Fase 2 coronavirus, rabbia e sconcerto tra gli imprenditori del fuori casa
Non cambia -quasi- nulla. Così dopo la conferenza stampa del presidente del consiglio Giuseppe Conte tenutasi domenica 26 aprile, tra i titolari dei bar cresce il malumore
E non stupisce perché Conte non ha detto praticamente nulla, se non di volere mantenere, fino a quando non ci sarà un vaccino, l’obbligo del distanziamento sociale e il divieto di ogni tipo di assembramento.
Il che significherebbe, ad andare bene, altri dodici mesi di isolamento sociale. Ci chiediamo chi vorrà andare a bersi un cocktail, se non sarà possibile vivere la serata in compagnia. E l’effetto ritorno a scuola, lo vogliamo considerare? I bimbi dovrebbero tornare sui banchi a settembre. Insomma, proprio quando ricominciano a dilagare le influenze. Così, c’è il rischio che le scuole aperte ci riportino nuovamente alla fase 1.
Già, perché il nostro Premier ha già messo avanti le mani: se nascessero nuovi focolai, dovremo richiudere tutto. Ottimo.
E per ora non c’è uno straccio di proposta alternativa a quella dell’isolamento prolungato.
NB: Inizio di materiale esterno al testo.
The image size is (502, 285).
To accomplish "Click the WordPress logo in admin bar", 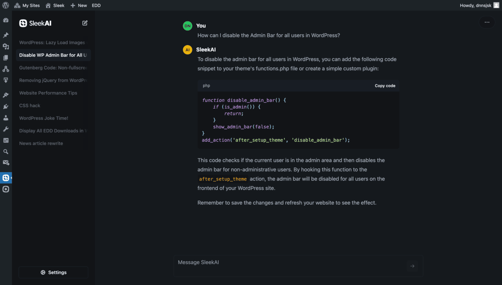I will (x=6, y=5).
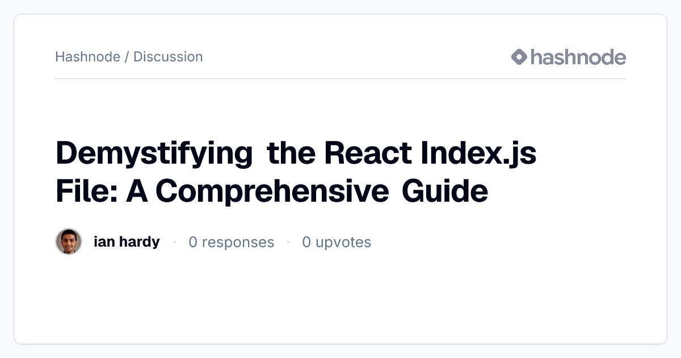The height and width of the screenshot is (358, 681).
Task: Click the dot separator after ian hardy
Action: point(174,242)
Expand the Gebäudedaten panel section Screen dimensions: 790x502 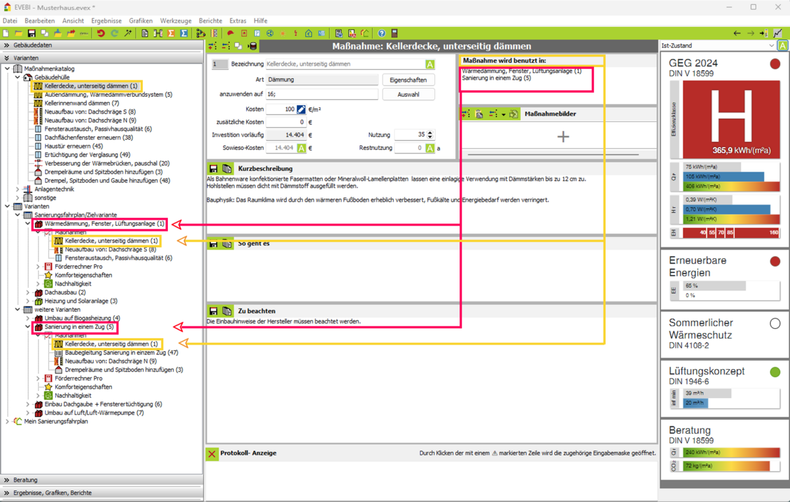point(7,45)
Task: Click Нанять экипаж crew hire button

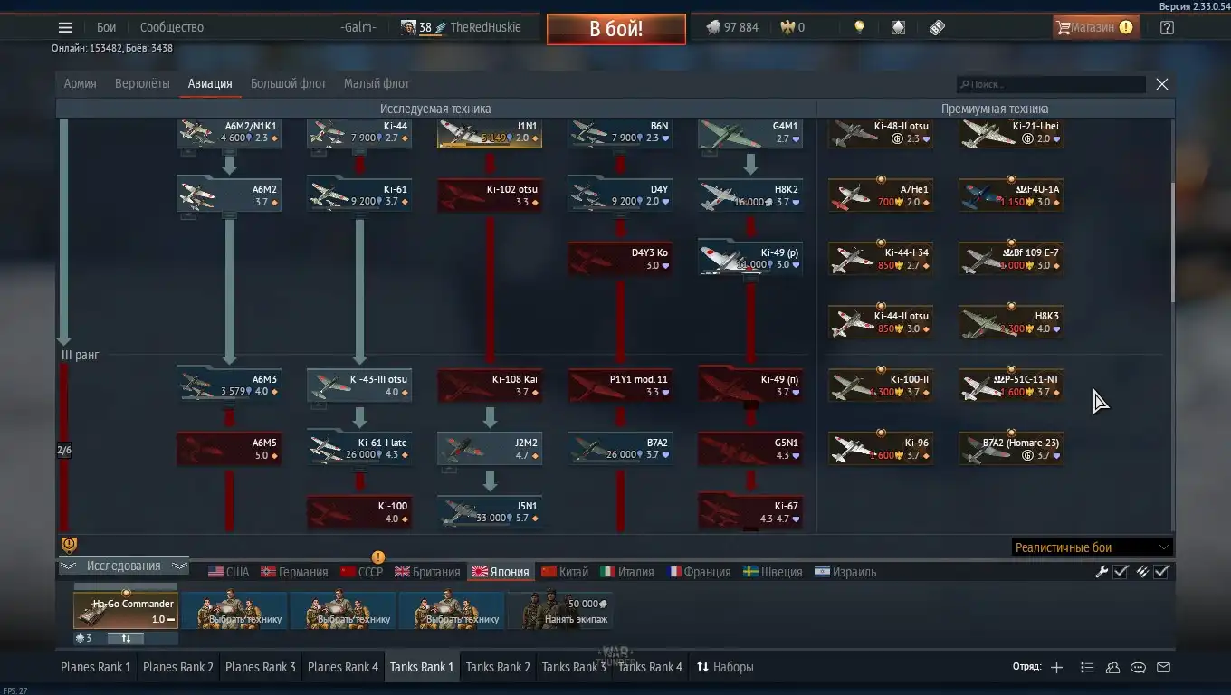Action: click(x=560, y=611)
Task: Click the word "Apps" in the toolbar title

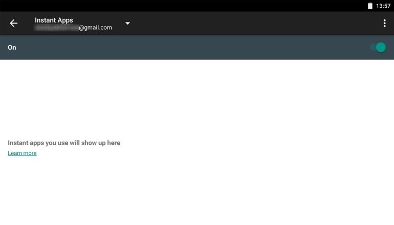Action: coord(64,20)
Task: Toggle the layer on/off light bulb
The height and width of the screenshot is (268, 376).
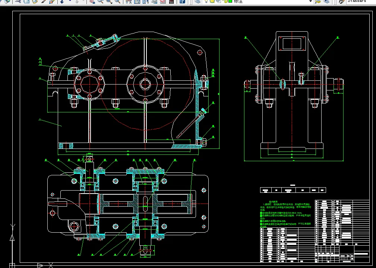Action: [206, 1]
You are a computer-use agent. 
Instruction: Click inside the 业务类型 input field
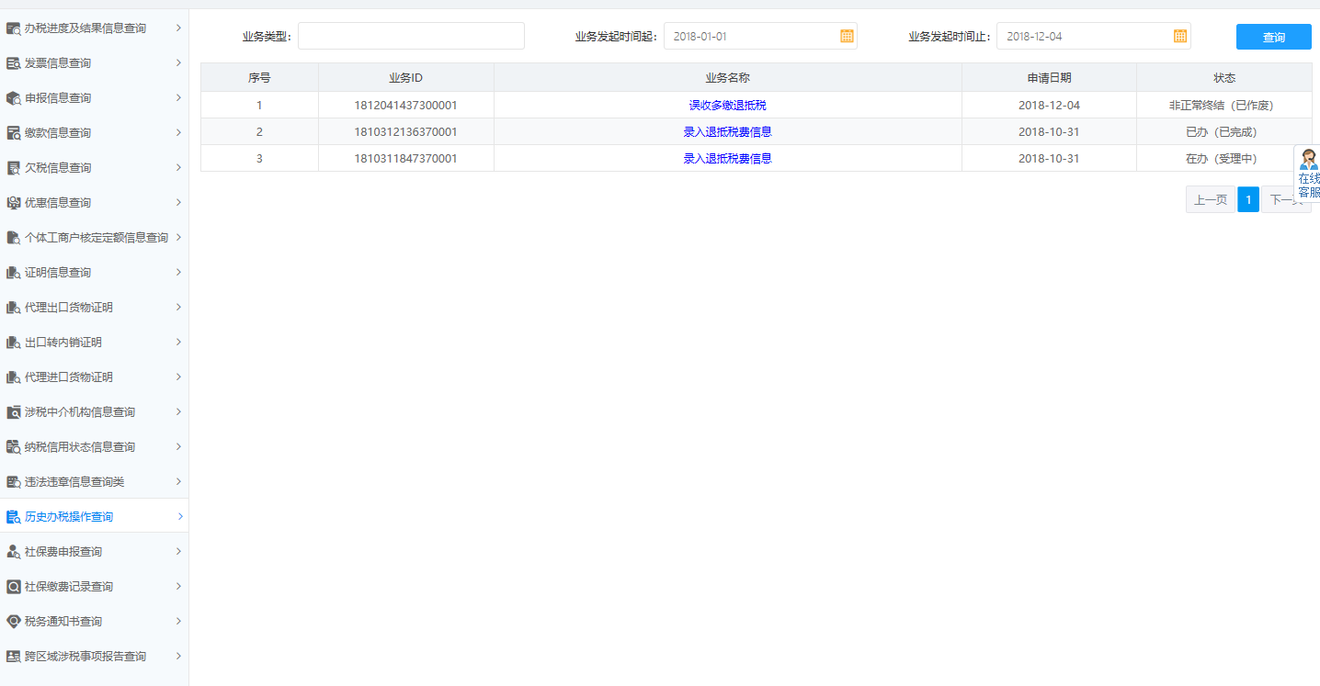click(x=411, y=36)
Molti lo continuano ad appoggiare, ma cresce il numero di chi inizia a pensare qualcosa tipo: “La salute prima di tutto, certo. Ma questa non è più vita per nessuno. Davvero non è possibile affrontare l’emergenza in altro modo?”. Nel mentre, gira la notizia che anche le Olimpiadi 2021 sono a rischio.
LE OPINIONI
“Non è accettabile da parte del governo questo continuo procrastinare un piano chiaro di modalità di riapertura dei pubblici esercizi. Occorrono informazioni chiare per valutare se sono praticabili ed eventualmente contestarle”, osserva Davide Vitale, titolare de La Pesa Pubblica di Milano.
“Se il governo non cambia strategia per contenere il covid-19 ogni ipotesi di apertura di bar, ristoranti e hotel mi sembra utopica.
Non ci sono le condizioni per riaprire. Le idee circolate in questi giorni sono impraticabili. Primo, perché non sostenibili dal punto di vista economico. Secondo, perché anche l’atmosfera è importante in un locale. Ma chi avrebbe voglia di andare a cena o al bar in un locale ospedalizzato, magari trovandosi a parlare una distanza maggiore di quella che avrebbe a casa? Dovrebbero farci restare chiusi, stanziando degli aiuti seri e mantenendo in cassa integrazione i dipendenti“, afferma Cinzia Ferro, barlady proprietaria di Estremadura Cafè di Verbania.
Ma il tema finanziamenti è un tasto super dolente. “Un altro grande bluff riguarda il finanziamento di 25 mila euro annunciato a sostegno delle piccole imprese. Non è una garanzia per l’imprenditore, anzi. Se non paghi per difficoltà momentanee anche solo rata, salta tutta l’operazione e finisci all’indice nella lista delle imprese cattive pagatrici. Quindi, possono pignorarti tutto. Che dire? Si proteggono sempre gli interessi della banca che anticipa i fondi, non l’impresa che li riceve. Noi rischiamo il fallimento, mentre l’istituto di credito è sicuro di recuperare la somma prestata“, commenta una ristoratrice milanese di seconda generazione, titolare della prima pizzeria aperta sul Naviglio Grande a Milano, quando ancora il quartiere era povero e verace.